* BEGIN *
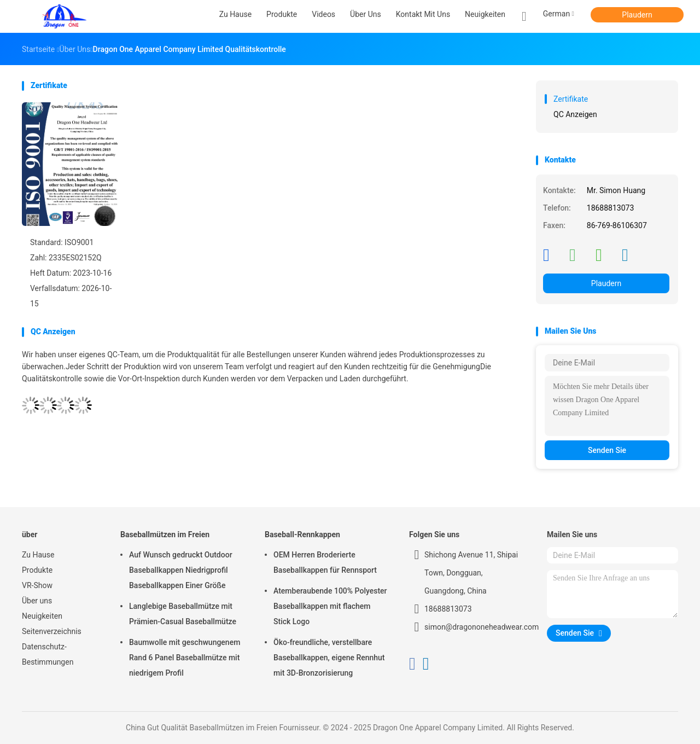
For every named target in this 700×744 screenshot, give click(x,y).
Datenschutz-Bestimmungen (48, 654)
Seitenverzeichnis (51, 631)
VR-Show (37, 585)
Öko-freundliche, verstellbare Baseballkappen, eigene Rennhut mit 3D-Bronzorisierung (329, 658)
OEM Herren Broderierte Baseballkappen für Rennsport (325, 562)
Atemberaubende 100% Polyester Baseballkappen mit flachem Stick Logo (330, 606)
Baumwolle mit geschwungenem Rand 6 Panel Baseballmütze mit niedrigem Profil (184, 658)
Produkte (37, 570)
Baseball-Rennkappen (302, 534)
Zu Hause (38, 555)
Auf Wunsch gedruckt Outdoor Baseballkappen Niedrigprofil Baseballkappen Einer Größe (180, 570)
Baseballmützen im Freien (165, 534)
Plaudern (637, 15)
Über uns (37, 601)
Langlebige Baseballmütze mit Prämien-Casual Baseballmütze (183, 614)
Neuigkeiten (42, 616)
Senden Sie (607, 450)
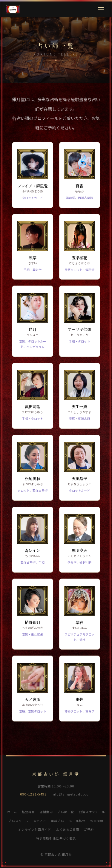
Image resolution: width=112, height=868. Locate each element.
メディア (39, 820)
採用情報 (96, 820)
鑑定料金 (28, 812)
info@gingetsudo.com (72, 794)
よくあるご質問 (67, 829)
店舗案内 (46, 812)
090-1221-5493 (33, 794)
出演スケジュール (92, 812)
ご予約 (89, 829)
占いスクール (19, 820)
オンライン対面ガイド (34, 829)
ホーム (12, 812)
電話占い (57, 820)
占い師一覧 (66, 812)
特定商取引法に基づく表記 (56, 838)
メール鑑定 (77, 820)
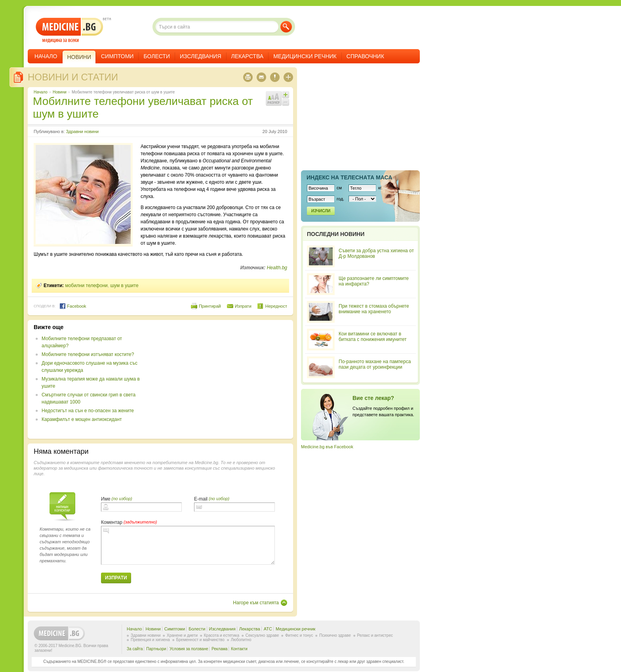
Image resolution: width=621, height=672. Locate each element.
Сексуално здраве (262, 635)
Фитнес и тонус (299, 635)
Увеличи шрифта (286, 95)
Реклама (219, 649)
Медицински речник (305, 56)
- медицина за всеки (69, 30)
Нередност (276, 306)
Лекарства (248, 56)
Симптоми (117, 56)
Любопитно (241, 640)
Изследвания (200, 56)
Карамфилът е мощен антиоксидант (82, 419)
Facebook (72, 306)
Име (106, 499)
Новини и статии (73, 77)
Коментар (112, 522)
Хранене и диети (182, 635)
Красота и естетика (221, 635)
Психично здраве (335, 635)
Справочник (365, 56)
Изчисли (321, 211)
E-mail (201, 499)
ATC (268, 629)
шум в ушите (124, 286)
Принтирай (210, 306)
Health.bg (277, 268)
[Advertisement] (223, 379)
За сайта (135, 649)
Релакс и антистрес (375, 635)
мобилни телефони (86, 286)
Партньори (156, 649)
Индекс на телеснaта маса (349, 177)
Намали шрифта (286, 102)
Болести (156, 56)
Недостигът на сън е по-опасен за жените (88, 411)
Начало (46, 56)
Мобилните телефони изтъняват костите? (88, 354)
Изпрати (243, 306)
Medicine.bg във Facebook (327, 447)
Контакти (239, 649)
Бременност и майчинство (200, 640)
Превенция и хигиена (150, 640)
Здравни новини (82, 131)
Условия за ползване (189, 649)
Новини (59, 92)
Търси (286, 27)
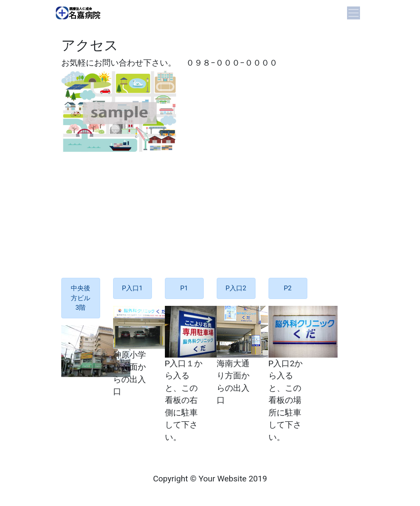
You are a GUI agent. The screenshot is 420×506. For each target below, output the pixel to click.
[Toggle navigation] (354, 13)
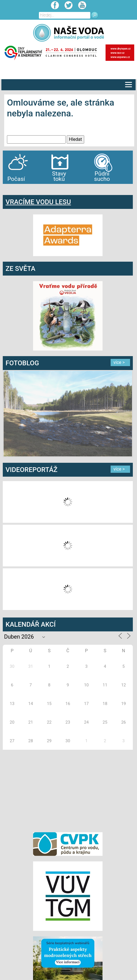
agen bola (35, 189)
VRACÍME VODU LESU (38, 202)
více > (119, 362)
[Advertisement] (68, 790)
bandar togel (7, 189)
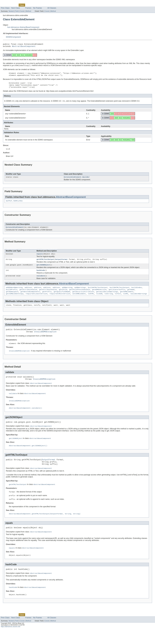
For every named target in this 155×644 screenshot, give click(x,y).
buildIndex (137, 292)
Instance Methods (29, 252)
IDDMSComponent (13, 37)
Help (56, 5)
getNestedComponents (30, 297)
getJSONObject (43, 269)
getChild (63, 295)
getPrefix (47, 297)
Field (16, 11)
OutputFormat (61, 263)
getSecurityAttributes (83, 297)
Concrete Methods (50, 252)
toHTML (91, 300)
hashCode (41, 275)
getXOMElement (127, 297)
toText (118, 300)
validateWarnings (139, 300)
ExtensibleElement (14, 230)
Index (50, 5)
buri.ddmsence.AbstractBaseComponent (23, 27)
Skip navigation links (8, 2)
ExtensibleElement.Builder (77, 180)
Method (28, 11)
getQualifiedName (62, 297)
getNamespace (12, 297)
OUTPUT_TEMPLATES (14, 204)
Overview (4, 5)
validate (41, 280)
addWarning (67, 292)
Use (28, 5)
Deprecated (41, 5)
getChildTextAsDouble (79, 295)
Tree (33, 5)
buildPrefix (11, 295)
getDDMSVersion (99, 295)
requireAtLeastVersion (36, 300)
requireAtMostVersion (60, 300)
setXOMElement (79, 300)
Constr (22, 11)
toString (109, 300)
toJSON (99, 300)
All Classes (52, 8)
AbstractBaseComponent (24, 47)
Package (13, 5)
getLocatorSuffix (117, 295)
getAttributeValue (28, 295)
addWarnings (80, 292)
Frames (28, 8)
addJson (28, 292)
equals (39, 258)
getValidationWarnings (107, 297)
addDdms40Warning (14, 292)
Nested (11, 11)
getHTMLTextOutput (45, 263)
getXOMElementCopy (15, 300)
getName (131, 295)
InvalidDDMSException (45, 339)
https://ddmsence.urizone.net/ (10, 641)
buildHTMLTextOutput (98, 292)
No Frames (37, 8)
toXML (126, 300)
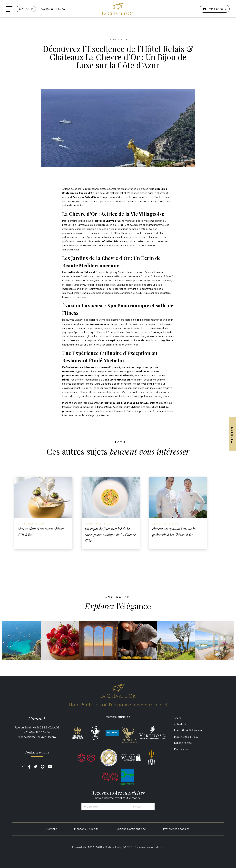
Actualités (180, 724)
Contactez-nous (37, 752)
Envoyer (137, 807)
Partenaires (181, 749)
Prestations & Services (188, 730)
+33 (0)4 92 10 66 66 (52, 9)
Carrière (52, 829)
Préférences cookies (176, 829)
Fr (25, 9)
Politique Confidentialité (131, 829)
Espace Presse (183, 743)
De (31, 9)
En (19, 9)
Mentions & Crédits (86, 829)
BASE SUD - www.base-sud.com (143, 847)
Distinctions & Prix (186, 737)
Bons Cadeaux (214, 9)
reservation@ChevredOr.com (37, 737)
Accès (178, 718)
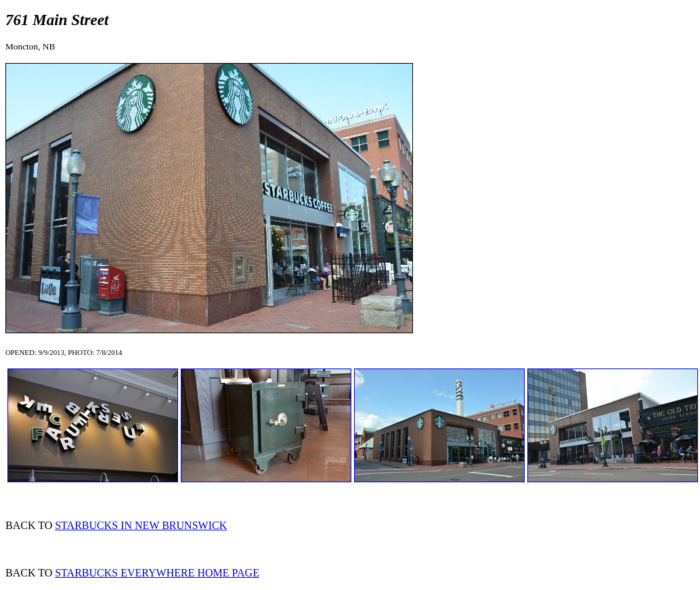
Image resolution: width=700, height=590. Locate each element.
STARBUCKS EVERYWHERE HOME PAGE (157, 572)
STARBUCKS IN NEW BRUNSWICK (141, 525)
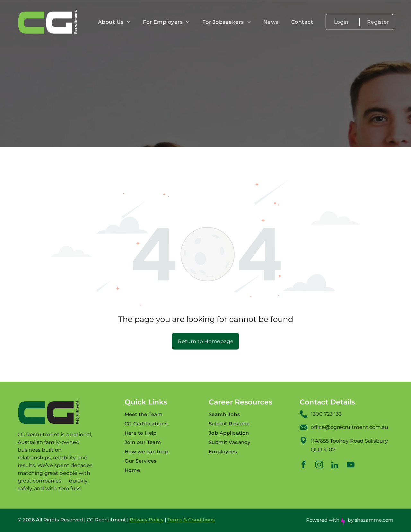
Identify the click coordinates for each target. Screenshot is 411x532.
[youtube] (351, 466)
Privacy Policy (146, 519)
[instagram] (319, 466)
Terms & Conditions (191, 519)
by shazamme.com (371, 520)
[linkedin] (335, 466)
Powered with (323, 520)
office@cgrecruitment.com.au (349, 427)
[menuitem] (114, 22)
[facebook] (303, 466)
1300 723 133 (326, 414)
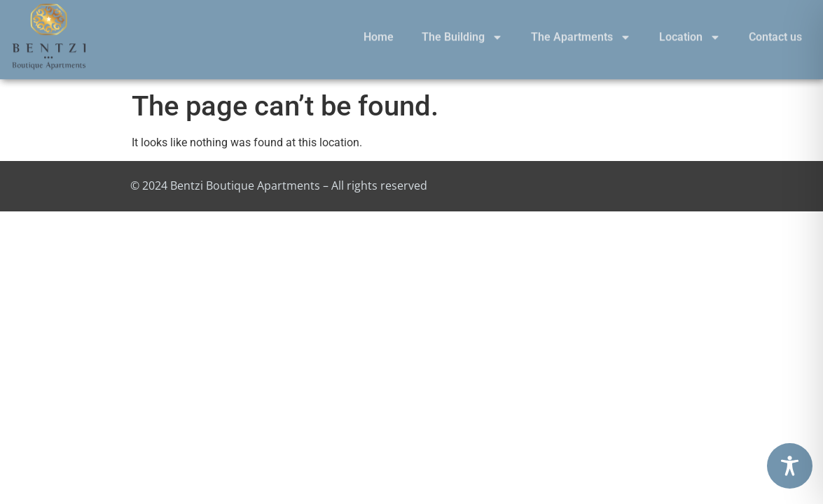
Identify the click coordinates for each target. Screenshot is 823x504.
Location (690, 31)
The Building (462, 31)
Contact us (775, 30)
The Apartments (581, 31)
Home (378, 30)
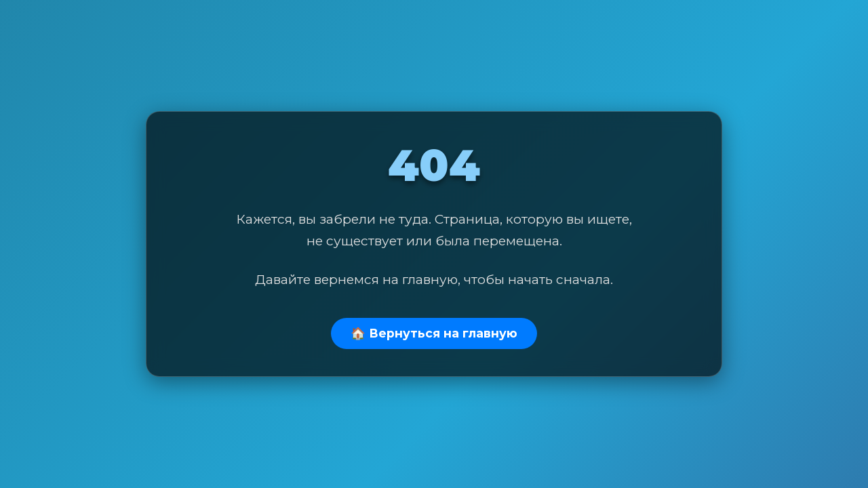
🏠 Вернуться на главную (434, 333)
* END *
→ What is expected
Go through all the data above, switch every "Image resolution" to "Screen size", and write the lines out again with nothing else changed. Leave the pictures out.

→ Reply
For every named target in this 700×744 screenshot, give click(x,y).
Datenschutz-Bestimmungen (48, 654)
Seitenverzeichnis (51, 631)
VR-Show (37, 585)
Öko-freundliche, verstellbare Baseballkappen, eigene Rennhut mit 3D-Bronzorisierung (329, 658)
OEM Herren Broderierte Baseballkappen für Rennsport (325, 562)
Atemberaubende 100% Polyester Baseballkappen mit flachem Stick Logo (330, 606)
Baumwolle mit geschwungenem Rand 6 Panel Baseballmütze mit niedrigem Profil (184, 658)
Produkte (37, 570)
Baseball-Rennkappen (302, 534)
Zu Hause (38, 555)
Auf Wunsch gedruckt Outdoor Baseballkappen Niedrigprofil Baseballkappen Einer Größe (180, 570)
Baseballmützen im Freien (165, 534)
Plaudern (637, 15)
Über uns (37, 601)
Langlebige Baseballmütze mit Prämien-Casual Baseballmütze (183, 614)
Neuigkeiten (42, 616)
Senden Sie (607, 450)
Screen size: width=112, height=868. Locate each element.
メディア (39, 820)
採用情報 (96, 820)
鑑定料金 (28, 812)
info@gingetsudo.com (72, 794)
よくあるご質問 (67, 829)
店舗案内 (46, 812)
090-1221-5493 (33, 794)
出演スケジュール (92, 812)
ご予約 (89, 829)
占いスクール (19, 820)
オンライン対面ガイド (34, 829)
ホーム (12, 812)
電話占い (57, 820)
占い師一覧 (66, 812)
特定商取引法に基づく表記 (56, 838)
メール鑑定 (77, 820)
Screen size: width=621, height=672. Locate each element.
Сексуално здраве (262, 635)
Фитнес и тонус (299, 635)
Увеличи шрифта (286, 95)
Реклама (219, 649)
Медицински речник (305, 56)
- медицина за всеки (69, 30)
Нередност (276, 306)
Лекарства (248, 56)
Симптоми (117, 56)
Любопитно (241, 640)
Изследвания (200, 56)
Карамфилът е мощен антиоксидант (82, 419)
Facebook (72, 306)
Име (106, 499)
Новини и статии (73, 77)
Коментар (112, 522)
Хранене и диети (182, 635)
Красота и естетика (221, 635)
Психично здраве (335, 635)
Справочник (365, 56)
Изчисли (321, 211)
E-mail (201, 499)
ATC (268, 629)
шум в ушите (124, 286)
Принтирай (210, 306)
Health.bg (277, 268)
[Advertisement] (223, 379)
За сайта (135, 649)
Релакс и антистрес (375, 635)
мобилни телефони (86, 286)
Партньори (156, 649)
Индекс на телеснaта маса (349, 177)
Намали шрифта (286, 102)
Болести (156, 56)
Недостигът на сън е по-опасен за жените (88, 411)
Начало (46, 56)
Мобилните телефони изтъняват костите? (88, 354)
Изпрати (243, 306)
Medicine.bg във Facebook (327, 447)
Контакти (239, 649)
Бременност и майчинство (200, 640)
Превенция и хигиена (150, 640)
Здравни новини (82, 131)
Условия за ползване (189, 649)
Новини (59, 92)
Търси (286, 27)
You are a GUI agent. The screenshot is 420×506. For each target below, output the pixel to click.
[Toggle navigation] (354, 13)
agen bola (35, 189)
VRACÍME VODU LESU (38, 202)
více > (119, 362)
[Advertisement] (68, 790)
bandar togel (7, 189)
For every named target in this 155×644 screenshot, give click(x,y).
buildIndex (137, 292)
Instance Methods (29, 252)
IDDMSComponent (13, 37)
Help (56, 5)
getNestedComponents (30, 297)
getJSONObject (43, 269)
getChild (63, 295)
getPrefix (47, 297)
Field (16, 11)
OutputFormat (61, 263)
getSecurityAttributes (83, 297)
Concrete Methods (50, 252)
toHTML (91, 300)
hashCode (41, 275)
getXOMElement (127, 297)
toText (118, 300)
validateWarnings (139, 300)
ExtensibleElement (14, 230)
Index (50, 5)
buri.ddmsence.AbstractBaseComponent (23, 27)
Skip navigation links (8, 2)
ExtensibleElement.Builder (77, 180)
Method (28, 11)
getQualifiedName (62, 297)
getNamespace (12, 297)
OUTPUT_TEMPLATES (14, 204)
Overview (4, 5)
validate (41, 280)
addWarning (67, 292)
Use (28, 5)
Deprecated (41, 5)
getChildTextAsDouble (79, 295)
Tree (33, 5)
buildPrefix (11, 295)
getDDMSVersion (99, 295)
requireAtLeastVersion (36, 300)
requireAtMostVersion (60, 300)
setXOMElement (79, 300)
Constr (22, 11)
toString (109, 300)
toJSON (99, 300)
All Classes (52, 8)
AbstractBaseComponent (24, 47)
Package (13, 5)
getLocatorSuffix (117, 295)
getAttributeValue (28, 295)
addWarnings (80, 292)
Frames (28, 8)
addJson (28, 292)
equals (39, 258)
getValidationWarnings (107, 297)
addDdms40Warning (14, 292)
Nested (11, 11)
getHTMLTextOutput (45, 263)
getXOMElementCopy (15, 300)
getName (131, 295)
InvalidDDMSException (45, 339)
https://ddmsence.urizone.net/ (10, 641)
buildHTMLTextOutput (98, 292)
No Frames (37, 8)
toXML (126, 300)
Actualités (180, 724)
Contactez-nous (37, 752)
Envoyer (137, 807)
Partenaires (181, 749)
Prestations & Services (188, 730)
+33 (0)4 92 10 66 66 (52, 9)
Carrière (52, 829)
Préférences cookies (176, 829)
Fr (25, 9)
Politique Confidentialité (131, 829)
Espace Presse (183, 743)
De (31, 9)
En (19, 9)
Mentions & Crédits (86, 829)
BASE SUD - www.base-sud.com (143, 847)
Distinctions & Prix (186, 737)
Bons Cadeaux (214, 9)
reservation@ChevredOr.com (37, 737)
Accès (178, 718)
Screen size: width=700, height=590. Locate each element.
STARBUCKS EVERYWHERE HOME PAGE (157, 572)
STARBUCKS IN NEW BRUNSWICK (141, 525)
Identify the click coordinates for each target. Screenshot is 411x532.
[youtube] (351, 466)
Privacy Policy (146, 519)
[instagram] (319, 466)
Terms & Conditions (191, 519)
by shazamme.com (371, 520)
[linkedin] (335, 466)
Powered with (323, 520)
office@cgrecruitment.com.au (349, 427)
[menuitem] (114, 22)
[facebook] (303, 466)
1300 723 133 (326, 414)
Identify the click coordinates for each target. Screenshot is 823x504.
Location (690, 31)
The Building (462, 31)
Contact us (775, 30)
The Apartments (581, 31)
Home (378, 30)
🏠 Вернуться на главную (434, 333)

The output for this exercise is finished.